Tarım ve Orman Bakanlığı’na bağlı İzmir Bornova Veteriner Kontrol Enstitüsü, şap hastalığıyla mücadelede çiftçilere rehberlik eden birimler arasında yer aldı.

ULUSLARARASI UZMANLARDAN KRİTİK UYARILAR

Uluslararası uzmanlar, şap hastalığının yalnızca hayvan sağlığını değil, aynı zamanda gıda güvenliği ve uluslararası ticareti de tehdit ettiğini belirtti.

Avrupa Birliği Şap Hastalığı ile Mücadele Komisyonu (EuFMD) üyesi Dr. Keith Sumption, “Şap hastalığı, küresel hayvancılık sektöründe milyarlarca dolarlık kayba neden oluyor. Türkiye gibi hayvancılığın yoğun olduğu ülkelerde, yayla bölgelerindeki hayvan hareketliliği sıkı bir şekilde kontrol edilmeli” dedi.

Sumption, hastalığın Türkiye’de tespit edilen SAT-2 serotipi gibi yeni varyantlarının, mevcut aşıların etkinliğini zorlaştırabileceğini ekledi.
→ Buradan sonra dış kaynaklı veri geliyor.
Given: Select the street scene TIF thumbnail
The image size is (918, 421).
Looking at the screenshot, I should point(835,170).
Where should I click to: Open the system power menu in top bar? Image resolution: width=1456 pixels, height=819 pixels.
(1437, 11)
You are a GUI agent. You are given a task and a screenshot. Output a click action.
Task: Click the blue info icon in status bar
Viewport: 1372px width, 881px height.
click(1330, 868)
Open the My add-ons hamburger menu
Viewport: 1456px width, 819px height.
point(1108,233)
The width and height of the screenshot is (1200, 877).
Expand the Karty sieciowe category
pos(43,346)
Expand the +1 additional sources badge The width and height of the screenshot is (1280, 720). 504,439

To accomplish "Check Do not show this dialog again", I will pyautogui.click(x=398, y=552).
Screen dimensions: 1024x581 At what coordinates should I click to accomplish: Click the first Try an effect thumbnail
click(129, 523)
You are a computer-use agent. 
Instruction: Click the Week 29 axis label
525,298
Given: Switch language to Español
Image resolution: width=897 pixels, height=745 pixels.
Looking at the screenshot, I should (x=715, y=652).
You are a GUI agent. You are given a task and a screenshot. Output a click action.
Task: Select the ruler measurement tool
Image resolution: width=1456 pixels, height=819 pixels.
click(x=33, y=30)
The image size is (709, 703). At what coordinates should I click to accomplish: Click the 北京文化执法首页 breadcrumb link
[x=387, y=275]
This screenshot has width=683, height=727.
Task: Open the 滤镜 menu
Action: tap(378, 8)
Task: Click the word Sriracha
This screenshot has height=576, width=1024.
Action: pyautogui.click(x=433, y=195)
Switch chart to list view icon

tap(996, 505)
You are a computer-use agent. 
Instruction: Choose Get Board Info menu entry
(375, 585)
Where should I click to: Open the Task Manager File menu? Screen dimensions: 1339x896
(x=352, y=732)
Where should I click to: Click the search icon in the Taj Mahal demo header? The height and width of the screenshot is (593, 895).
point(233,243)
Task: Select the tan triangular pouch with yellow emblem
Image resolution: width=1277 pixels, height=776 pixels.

ÇİFTÇİLERE ACİL ÇAĞRI: AŞI VE BİYOGÜVENLİK

Uzmanlar, yaylalardaki çiftçilere yönelik bir dizi öneride bulundu. Hayvanların altı ayda bir aşılanması, yeni gelen hayvanların karantinaya alınması ve ahırların düzenli dezenfeksiyonu, hastalığın yayılmasını önlemede kilit rol oynadı. Ayrıca, çiftlik çalışanlarının kıyafet ve ekipmanlarının temizliği, virüsün mekanik yolla taşınmasını engellemek için kritik.

Uzmanlar, “Yaylalarda hayvanlar genellikle toplu halde otlatılıyor. Bu, virüsün bulaşma riskini artırıyor. Çiftçiler, Tarım ve Orman Bakanlığı’nın aşılama programlarına eksiksiz uymalı” dedi.

İNSANA BULAŞ RİSKİ: DÜŞÜK AMA MEVCUT

Şap hastalığı, zoonotik bir hastalık olmasına rağmen insanlara bulaşma oranı oldukça düşük.

İnsanlarda genellikle hafif grip benzeri belirtiler veya nadiren ağız ve ellerde kabarcıklarla seyretti.

Enfekte hayvanlarla doğrudan temas eden çiftçiler ve veterinerler risk altında.

İngiltere Ulusal Sağlık Servisi’nden (NHS) Dr. Sarah Jarvis, “İnsanlarda şap hastalığı ciddi bir sağlık sorunu oluşturmaz, ancak yayla bölgelerinde çalışanlar hijyen kurallarına sıkı sıkıya uymalı” uyarısında bulundu.

YAYLALARDA ALARM ZİLLERİ ÇALIYOR

Yayla bölgelerindeki hayvan yetiştiricileri, şap hastalığına karşı acil önlem almazsa, hem hayvan sağlığı hem de ekonomik kayıplar kaçınılmaz olabilir.

Tarım ve Orman Bakanlığı, çiftçilere yönelik bilgilendirme kampanyalarını artırırken, uzmanlar, şap hastalığının yayılmasını önlemek için aşılamanın ve biyogüvenlik önlemlerinin eksiksiz uygulanması gerektiğini vurguladı.